As argued by Valli (2009) class room experiences are dynamic in nature and tend to be full of uncertainty consequently, answers to teaching challenges cannot be solved through a mere procedure of rule application rather they demand that teachers exercise the wisdom of practice which can only be done effectively through reflective portfolios. Most of the narratives in international literature point out that teacher training is not necessarily confined to a class room setting rather teachers tend to gain most of their knowledge from informal experiences that are regulated by themselves through reflective practice.
1.3 Research Questions
1. There was some growth in the level of reflection of teachers, who were writing portfolios over a period of one month? How true is this statement?
2. The Pakistan education system for teachers stresses on technical aspects rather than theoretical aspects. How true is this statement?
3. The education of teachers in serious domains such as ethical, personal and social issues that are greatly emphasized worldwide has been less regarded in Pakistan. How true is this statement?

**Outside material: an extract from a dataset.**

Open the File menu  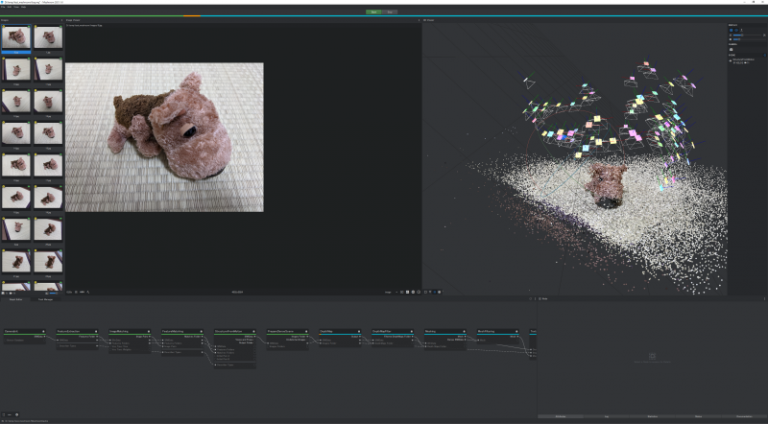(x=3, y=7)
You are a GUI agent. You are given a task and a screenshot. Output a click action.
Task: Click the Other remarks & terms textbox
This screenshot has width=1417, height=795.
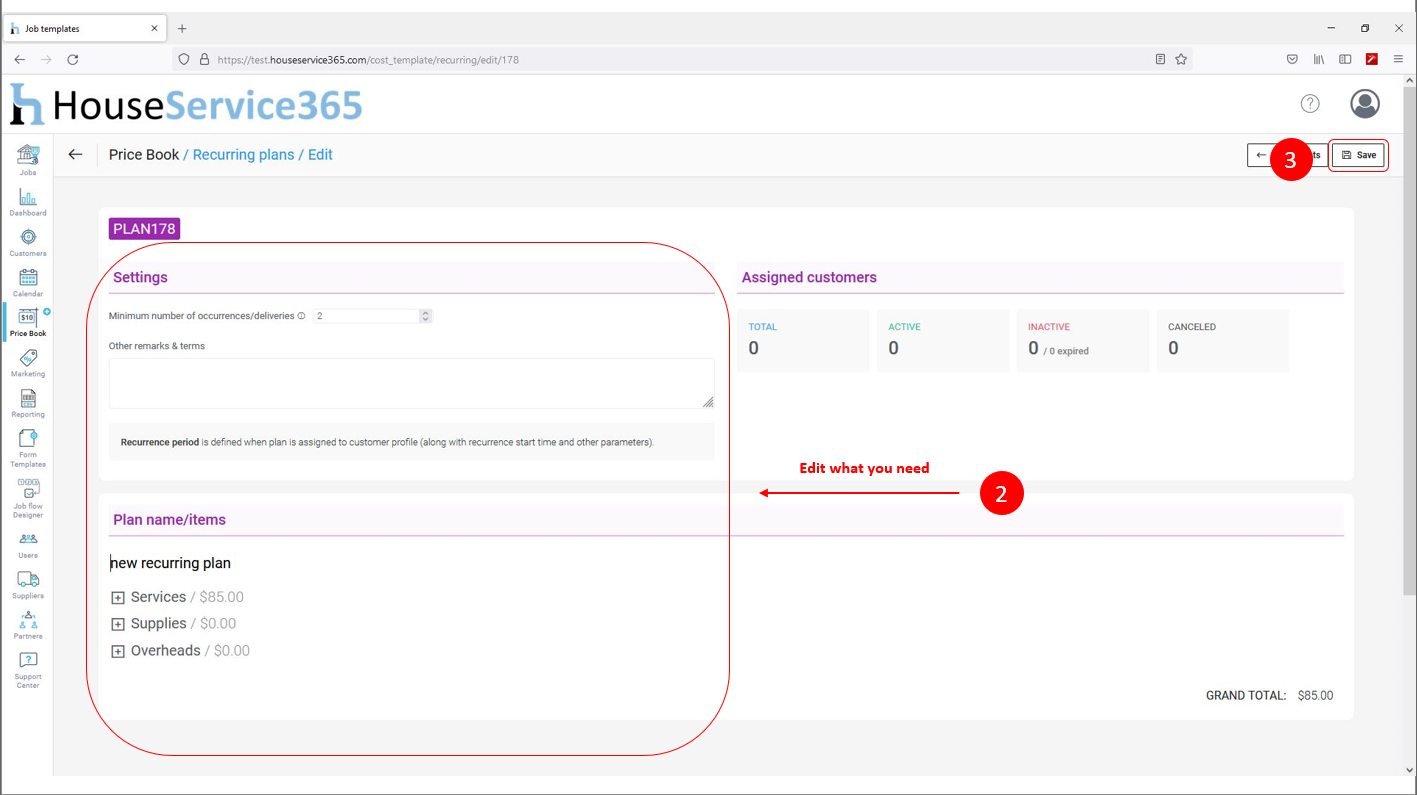point(411,383)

4. To improve their effectiveness Pakistan teachers should be trained on the development of reflective practices in teaching via portfolios. How true is this statement?
1.4 Research Aim and Objectives
1) To find out if reflective practices best solution for Pakistan
2) To explore if portfolios improve teacher level of reflection
3) To investigate if reflection helps in professional development of teachers
4) To analyze if increased level of reflection also increases student learning
1.5 Significance of Study
Dewey (2012) opines that teacher training programs must generate teachers that are mindful of education fundamentals and theory rather than routine skills that make them merely followers, technicians and copiers of set traditions. Given that reflection requires minimal resources it is best suited for Pakistan. The characteristic teacher training programs in Pakistan are heavily affected by presumptions and theories that underlie the structural methodology broadly criticized by researchers in the international literature. This structural methodology is technical in nature since teachers are made to copy and paste from books rather than offer their own informal experience for learning purpose.
Emerging methodologies in teacher training and continuous professional development for instance lifelong learning, reflective practice (Schin, 2011), and inquiry (Joyce, 2011; Dawson, 2006) perceive teachers as active agents in their own development. However, reflection will be very suitable for Pakistan teachers who are not that much endowed with resources for training since it requires minimal training and once they acquire these skills they will not be required to go for more training.
Their aim is to instigate practical skills and an inquisitive attitude amongst teachers.
Teachers are expected to know the outcome and origin of their realities, decisions, behaviors and actions (Luke and McArdle, 2009). There is a higher likelihood of teachers changing and controlling actions and restraints and ultimately provide solutions to educational and pedagogy challenges once they obtain the reflection skills.